Written and directed by Guy Ritchie.
Review by Jeff Vorndam.
It's no mystery why Lock, Stock, and Two Smoking Barrels was the #1 box office champ released in the UK last year. The debut film from commercial and music video director Guy Ritchie, Lock, Stock, & Two Smoking Barrels is kinetic, ironic, and rollicking with no pretentions toward realism or making a statement. It's simply a good time at the movies. For 100 minutes you're keeping up with the breakneck plot which twists around over itself like a pretzel. In the end, you're left with a silly grin on your face and the knowledge that you've been thoroughly entertained.

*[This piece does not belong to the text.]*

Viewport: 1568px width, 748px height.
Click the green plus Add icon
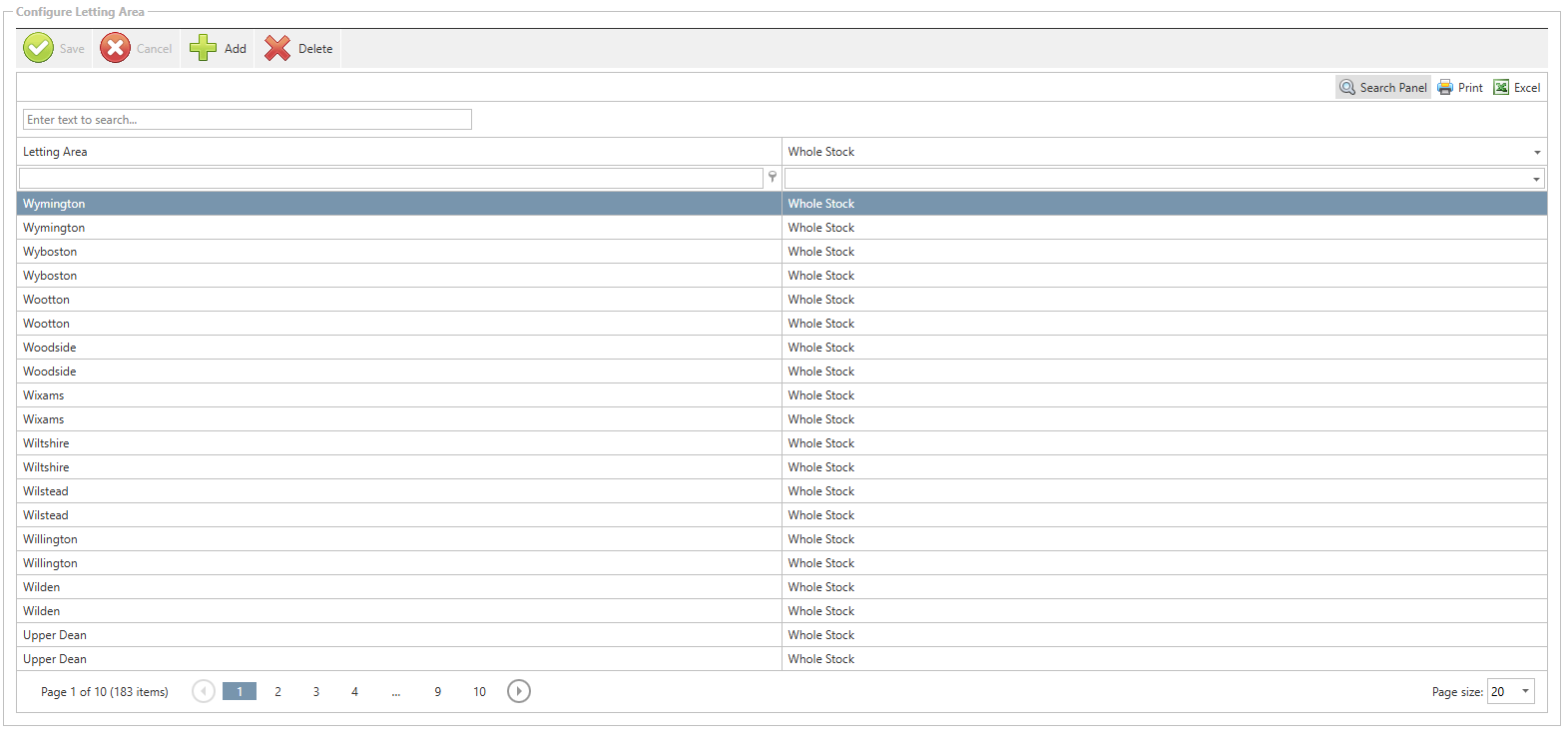pos(204,48)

Ritchie's style is certainly derivative; if you've seen Reservoir Dogs or Trainspotting you will see nothing new here--slo-mo, freeze-frame, witty and talky dialogue, charismatic criminals, loopy music, and so forth. It's all done so exuberantly, without any attempt to be serious, that it's palatable. Plus, the stylistic excursions do look cool, they are visceral and engaging. The dialogue is funny too, which separates this film from the likes of The Big Hit.

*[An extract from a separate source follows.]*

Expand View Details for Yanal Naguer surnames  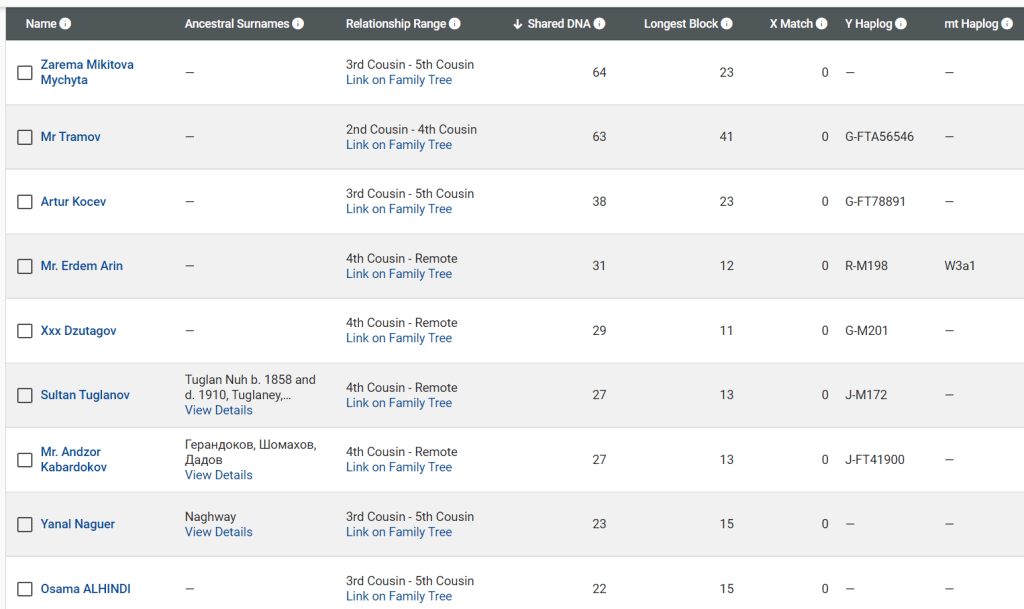click(x=218, y=532)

So maybe now you're thinking this film is comparable to warmed-over Tarantino, like a Robert Rodriguez movie. However, the story is more elaborate and rewarding. There are many jokes set up early in the film that get huge payoffs by the end. Instead of telling the many characters' stories in installments (a la Pulp Fiction), Richie cross-cuts between all of them until they connect with each other. You will have to pay close attention to keep track of all the players and decipher a few cockney accents, but it's worth it.

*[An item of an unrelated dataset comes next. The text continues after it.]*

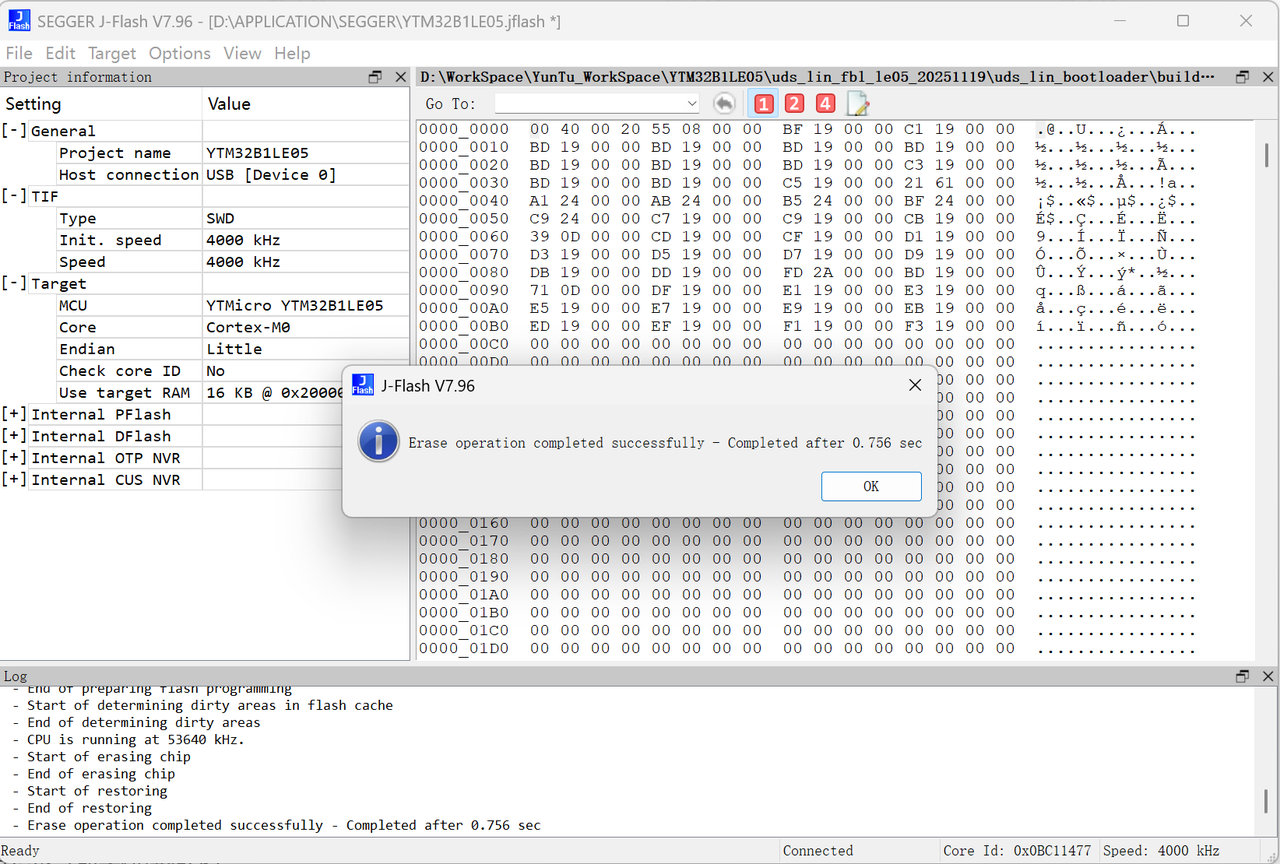Select 1-byte data width view icon
Viewport: 1280px width, 864px height.
point(764,103)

In its story, this film is comparable to two early British crime films: The Lavender Hill Mob for its comedy and The Long Good Friday for its action. Some of the actors from the latter film appear in Lock, Stock, & Two Smoking Barrels. It helps that the cast is a group of unknowns, because this is a film in which you never can guess what the fates of any of the characters are going to be. The film moves too fast to allow you to think, but in hindsight eveyone's motivations make sense and there aren't any loose ends. The less you know about the story going in, the more you'll like Lock, Stock & Two Smoking Barrels.
Note: Jeff later changed his rating for this film from a B+ to a B.